Three things I’ve said: I think it’s paramount to make bold statements, but it isn’t really important that they’re clear. The feeling of boldness is important. That felt bold to me.
Recently I was told that when chatting up girls, it’s important to tease and not give straight answers*. Apparently this builds intrigue but it’s also playful and fun. I’m not sure why that is exactly, but I believe that’s a good quality to have in art… So what that means is my work is a tease and I’m trying to chat people up with it…? I don’t know if that’s what I meant to say, but I like the example and where it lead, so I’ll leave it. *at least in the initial stages, later on you have to be forthcoming or you’ll appear creepy.
I’m interested in jarring incongruence’s, and uncertain moves. I like things that don’t fit each other, but awkwardly smash together. What you often see in my work are the doubts I have about it, about everything. I like bright colours and use a very limited pallet mostly. I don’t like problems, too many colours and you just get more problems. Broadly speaking my work is portraiture, more specifically self portraiture. The work isn’t always of me, but is mostly about me. I can’t think what else one would make work about, if not themselves. I try to make every expression of my work an authentic experience of the way I am, I hope that in this way people find some reflection of the way they are… but also think I’m special and interesting.
September 2010 ESP Sydney.
I suppose, the central concern of my work is really existential. I’m a white, single, middle class man. I imagine the sensation of molecular incohesion, I have fantasies about Madonna and fear both that there is and isn’t a god. I obsess about fakeness, fear impotence and really want intimacy more than sex, but either would be good. I’m a humanist, I enjoy people and don’t mind sitting close to them on the bus. I often believe love is hormonal... or not. I try to be sincere. Like everyone I’m kind of confused and fascinated lots of the time, I think this is where my work lives.

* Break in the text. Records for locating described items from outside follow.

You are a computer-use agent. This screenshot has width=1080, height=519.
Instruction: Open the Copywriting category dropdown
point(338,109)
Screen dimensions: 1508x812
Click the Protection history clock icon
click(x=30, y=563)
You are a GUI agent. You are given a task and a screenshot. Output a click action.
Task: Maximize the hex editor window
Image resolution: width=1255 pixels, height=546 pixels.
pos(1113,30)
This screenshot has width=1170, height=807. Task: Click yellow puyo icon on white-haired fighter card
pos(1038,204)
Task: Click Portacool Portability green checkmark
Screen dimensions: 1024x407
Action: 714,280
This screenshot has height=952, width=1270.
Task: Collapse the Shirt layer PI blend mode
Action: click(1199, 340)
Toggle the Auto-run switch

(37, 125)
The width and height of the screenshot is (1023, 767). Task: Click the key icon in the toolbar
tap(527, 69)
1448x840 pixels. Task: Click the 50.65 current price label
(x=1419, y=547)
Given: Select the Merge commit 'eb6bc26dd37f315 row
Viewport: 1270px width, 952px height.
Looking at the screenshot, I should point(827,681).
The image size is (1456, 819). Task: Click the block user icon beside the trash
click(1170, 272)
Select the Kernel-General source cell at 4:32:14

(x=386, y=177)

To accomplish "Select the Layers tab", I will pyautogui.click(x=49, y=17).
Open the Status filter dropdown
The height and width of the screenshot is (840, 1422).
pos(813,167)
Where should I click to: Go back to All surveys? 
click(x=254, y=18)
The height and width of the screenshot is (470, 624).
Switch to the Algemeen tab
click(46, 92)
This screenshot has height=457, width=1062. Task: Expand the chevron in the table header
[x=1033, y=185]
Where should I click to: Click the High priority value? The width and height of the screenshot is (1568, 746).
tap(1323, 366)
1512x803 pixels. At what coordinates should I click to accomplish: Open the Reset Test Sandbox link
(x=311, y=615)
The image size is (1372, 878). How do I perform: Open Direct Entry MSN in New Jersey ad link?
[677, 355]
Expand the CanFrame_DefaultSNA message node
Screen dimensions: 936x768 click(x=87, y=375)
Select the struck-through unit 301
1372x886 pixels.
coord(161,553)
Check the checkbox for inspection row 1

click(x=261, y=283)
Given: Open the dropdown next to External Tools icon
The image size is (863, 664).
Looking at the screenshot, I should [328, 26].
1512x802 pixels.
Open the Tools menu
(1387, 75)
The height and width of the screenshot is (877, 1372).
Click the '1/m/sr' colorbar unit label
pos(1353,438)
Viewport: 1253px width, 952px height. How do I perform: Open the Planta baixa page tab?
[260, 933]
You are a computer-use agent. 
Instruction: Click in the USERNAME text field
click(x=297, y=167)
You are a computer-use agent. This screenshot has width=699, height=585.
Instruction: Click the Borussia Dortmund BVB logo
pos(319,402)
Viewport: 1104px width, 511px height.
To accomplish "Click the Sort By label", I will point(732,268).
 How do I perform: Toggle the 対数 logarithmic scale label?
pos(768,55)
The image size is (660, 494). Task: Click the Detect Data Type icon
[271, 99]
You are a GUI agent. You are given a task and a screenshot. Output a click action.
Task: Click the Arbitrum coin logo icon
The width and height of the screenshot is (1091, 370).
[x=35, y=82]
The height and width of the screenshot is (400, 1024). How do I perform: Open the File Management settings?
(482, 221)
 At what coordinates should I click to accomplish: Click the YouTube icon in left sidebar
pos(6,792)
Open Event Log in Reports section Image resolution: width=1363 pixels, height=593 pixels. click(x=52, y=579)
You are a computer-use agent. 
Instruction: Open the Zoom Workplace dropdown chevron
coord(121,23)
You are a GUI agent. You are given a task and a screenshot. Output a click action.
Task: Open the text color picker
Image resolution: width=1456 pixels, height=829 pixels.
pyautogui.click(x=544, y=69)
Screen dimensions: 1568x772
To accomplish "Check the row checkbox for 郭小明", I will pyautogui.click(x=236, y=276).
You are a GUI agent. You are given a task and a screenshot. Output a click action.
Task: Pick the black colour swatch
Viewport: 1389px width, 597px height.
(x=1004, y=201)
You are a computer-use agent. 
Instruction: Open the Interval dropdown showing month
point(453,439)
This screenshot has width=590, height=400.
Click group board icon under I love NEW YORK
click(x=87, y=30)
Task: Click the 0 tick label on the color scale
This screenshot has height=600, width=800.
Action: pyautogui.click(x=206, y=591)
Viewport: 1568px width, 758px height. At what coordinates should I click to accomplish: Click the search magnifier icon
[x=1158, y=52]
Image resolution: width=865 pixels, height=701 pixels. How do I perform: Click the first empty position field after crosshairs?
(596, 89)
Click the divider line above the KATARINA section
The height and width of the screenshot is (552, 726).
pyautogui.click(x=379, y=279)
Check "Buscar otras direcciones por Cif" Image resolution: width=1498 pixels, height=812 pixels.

February 2009. KINGS ARI Melbourne.
August 2008. Sydney.
Catalog text 2/2009.
About... (kind of)
The Green paintings began in 2004. They’re mostly gags. Embarrassing, self-effacing, humiliating gags. Though that’s not strictly how they go. I dig those awkward adolescent, nostalgic, needy thoughts I haven’t grown out of.
Titles are very important. The titles aren’t intended as captions or names for the pictures really, but rather make accompanying statements. In some cases, the titles don’t have any direct relationship with the image at all, but maintain sympathy with it. I like this allot. I enjoy the correlative influences of the images and titles on each other. I also like bright colours, they excite me. I love their uplifting-ness. Dulux Van Gough green is the best of them; it matches nothing in a home. I also like the name. There’s a neat contradiction in such a festive colour being named Van Gogh Green, that looked at in the right way is very appropriate for the kind of things I make.
Re Hand Paintings, the text is more important or forward, integrated into the work. The relationships between the text and image here are more direct or explicit. There’s a historical and referential relationship between the hand gesture and the text. Together they enjoy an extended and slightly fractured collection of meanings … I could go on, there’s more to say about them, but I don’t like this paragraph. It’s jargony and poorly written.
In recent paintings, I’ve interested myself with a few different things. I like the idea of extracting new and interesting ways to consider objects through language and thought. The four feet and four hand paintings are perhaps an extension of some of the ideas in the stenciled hand gesture pictures. Each picture is a possible reason or way of considering a familiar object whose meaning, use purpose etc may vary according to context. If they work, they illustrate that meaning is contextual, relative and personal.
Sometimes I make more than one of a particular painting or series. This is for three reasons,
though there are probably plenty more good ones. The first being because it isn’t very difficult, the stencils lend themselves to reproduction easily and the acrylic spray paint dries quite quickly. It’s like a print, but not quite, they’re painted and fairly unique. Secondly, I like getting mileage from an idea; it would seem a waste or even negligent to have only one of a really excellent thing, what if it got lost? Thirdly, I like the idea that the work is slightly less exclusive when there is more than one, I really want everyone to own something I’ve made. I want to make things that are loved for their cleverness and beauty, not so much their exclusivity.